◆ SOURCE PASSAGE:
★ ★ ★ ★
Torch song

The flame is lit!

To the peals of church bells, the assembled crush of disorganised bodies parted a little to allow our Colliers Wood torch bearer, Susan, to light her own Olympic flame. In the event, a grey tracksuited helper was necessary to conjoin the two torches to ignite the fire, and Susan held it aloft with such an expression of joy, that it would have been difficult to remain unmoved. After posing for the media, amid many cheers, chants of “Su-san, Su-san!” and one photograph-hunter’s insistent call of “Lady in grey, can you move out the way so we can get a picture?”, Susan headed off, leaving an untidy, but jolly, sprawl of Colliers Wood residents in her wake.
★ ★ ★ ★
Answer these questions from the Torch song passage:
1. What sound accompanied the torch bearer as she lit her flame?
2. Who joined the two torches so the fire would ignite?
3. What did the crowd chant after the flame was lit?

◆ STORED DATA:
★ ★ ★ ★
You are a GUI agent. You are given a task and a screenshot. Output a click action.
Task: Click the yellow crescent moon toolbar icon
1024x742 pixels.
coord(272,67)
★ ★ ★ ★
◆ WORKED ANSWER:
1. The peals of church bells.
2. A grey tracksuited helper.
3. "Su-san, Su-san!"